市の広場へ入るとすぐに人だかりのあるお店が目についた。若い女性が沢山いるそのお店はお仲様夫婦のお店だった。千太郎さんと赤子を負ぶったお仲様が、お客の対応に追われているようだった。
「お仲様はお忙しそうでございますね」 私がそう言うと、上様は「あとで 行くことにしようか」 とおっしゃった。他のお店をひと回りしようと上様は優を下ろされ私たちの間に立たされて片手を上様、片手を私がつないで歩き始めた。優は上様と私の顔を交互に見てからニッコリと笑った。
「優、甘いものを食べようか?」 上様はそうおっしゃると歩き始められた。少し行くと目の前に蒸したおまんじゅうが売ってあった。優は蒸し器から出る湯気をジッと見つめていた。

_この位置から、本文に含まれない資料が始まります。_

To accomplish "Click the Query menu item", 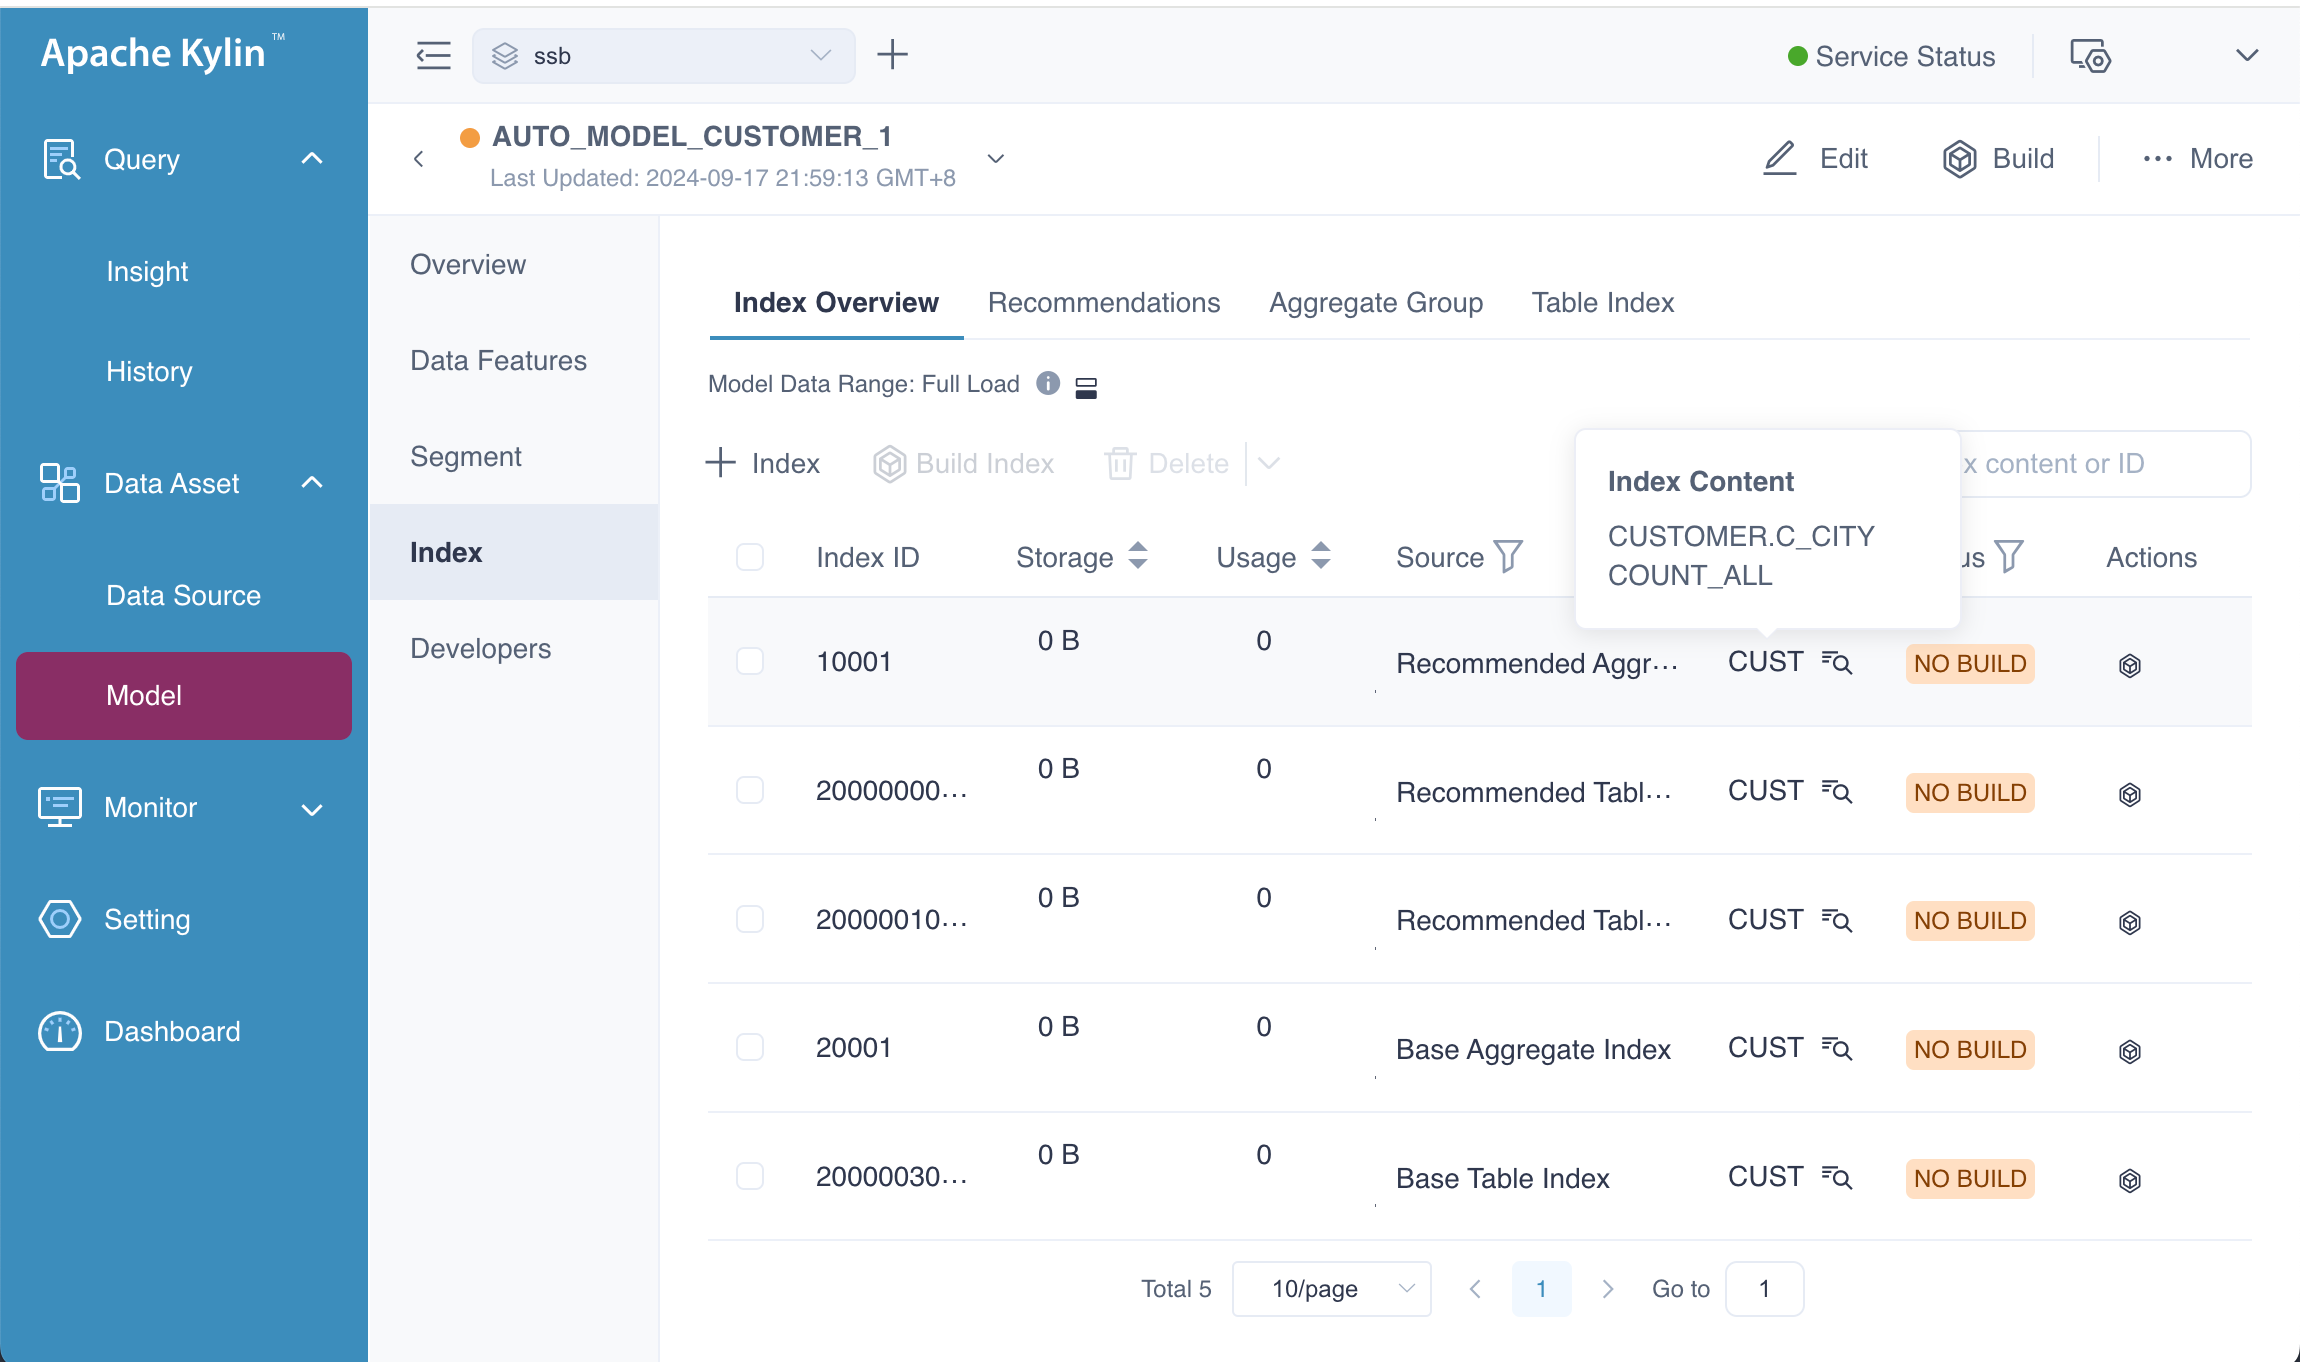I will [143, 159].
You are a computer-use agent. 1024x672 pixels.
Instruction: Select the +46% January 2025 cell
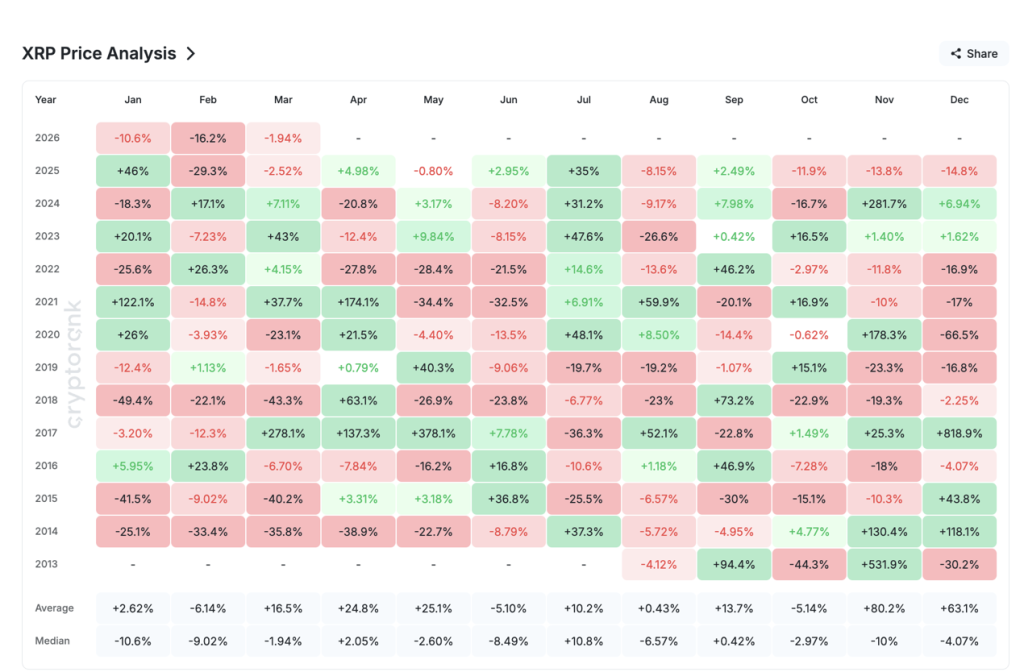[133, 170]
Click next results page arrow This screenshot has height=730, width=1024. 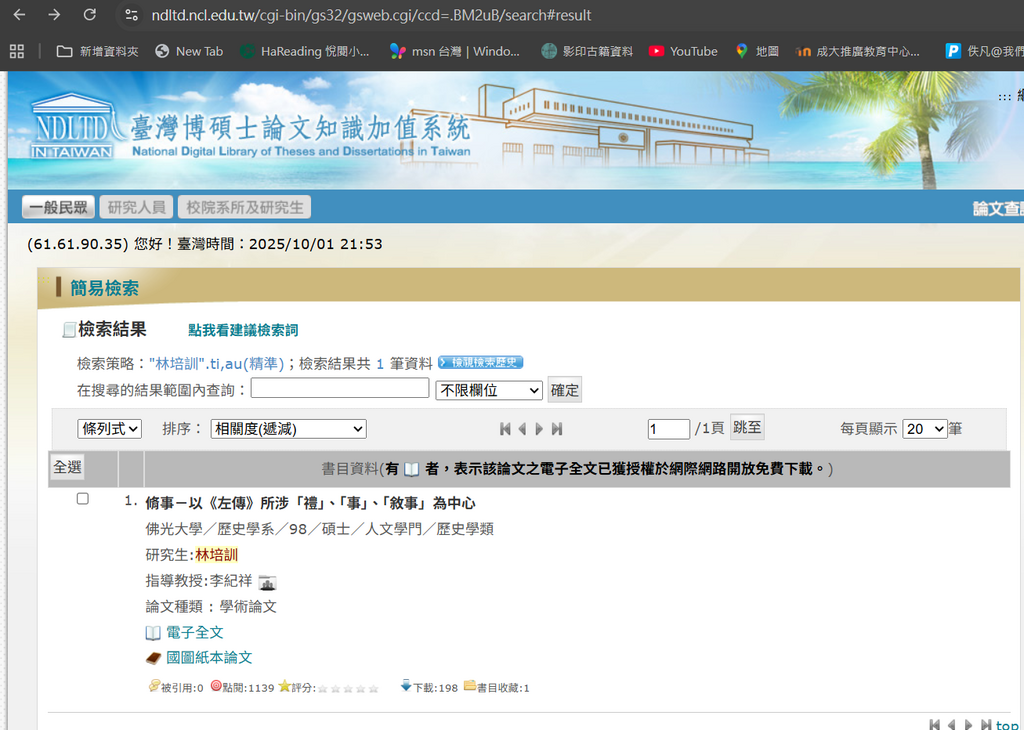tap(539, 429)
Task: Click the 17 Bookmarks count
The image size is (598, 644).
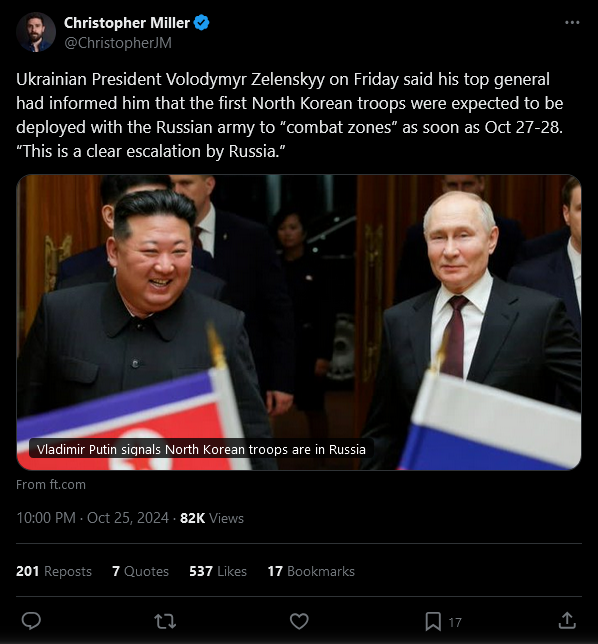Action: pyautogui.click(x=311, y=571)
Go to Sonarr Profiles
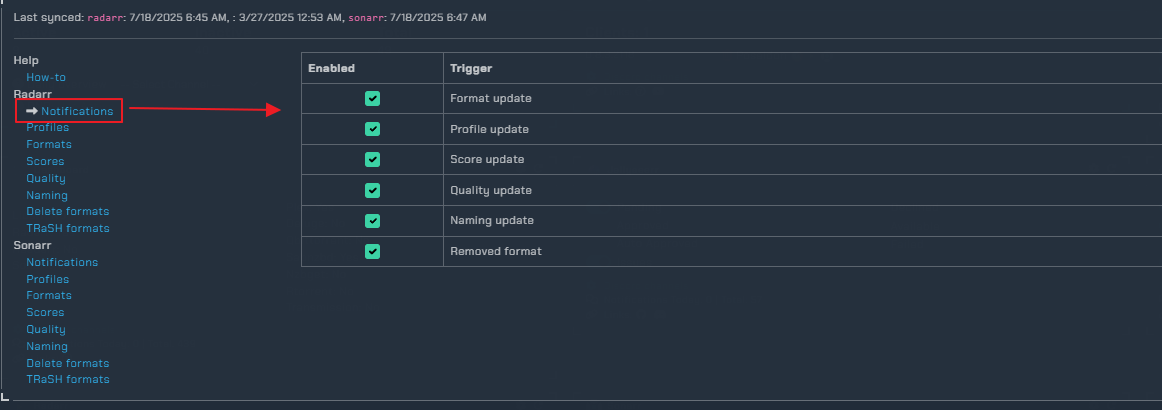This screenshot has height=410, width=1162. click(x=47, y=280)
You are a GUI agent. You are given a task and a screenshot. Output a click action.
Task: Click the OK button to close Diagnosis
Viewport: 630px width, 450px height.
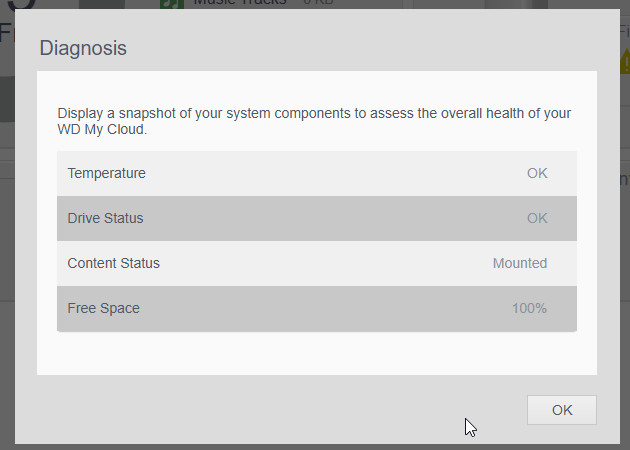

「ん? まんじゅうを食べたいのか?」 上様はそうおっしゃると、お店の主人に「ひとつくれ」 と言われお金を払ってからまだ湯気が出るお饅頭を持って優の前にしゃがまれた。「さあ 優、食べてごらんなさい」 そう言って半分に割ってそれを優に渡された。優はそれを一口食べて口の中でモグモグとした後「おいち」 と言って上様に笑いかけた。上様も笑顔になられ「そうか」 とおっしゃり、「あとの半分は母上のだ」 と私に残りの半分を渡してくださった。
「ありがとうございます」 と言って私はお饅頭を受け取り、さらに半分に割ってそれを一口かじった。暖かくて、甘くて本当に美味しかった。「優、美味しいですね」 と言って私も優に笑いかけた。そして、上様に「旦那様も」 と言って半分に割ったもう片方を渡した。上様は、それを受け取られ一口で食べられた。
「ああ 本当だ。うまいな」 と私たちに向かって微笑まれた。すると、優が自分の持っていたお饅頭を少し割って、上様に差し出した。上様は私と顔を見合わせてからそれを受け取られた。
「優もくれるのか? ありがとう」 とおっしゃり、同じようにそれを一口で食べられてから「うまい」 と言って優に笑いかけられた。
「仲睦まじい家族だなあ」 とお饅頭屋のご主人が私たちをみて言われた。私は様子を見られていたことに気付いて恥ずかしくなったが、「ありがとう」 と上様は爽やかな笑顔でご主人に挨拶をされた。そして、両手にお饅頭を持ったままの優を抱き上げられて歩き始められた。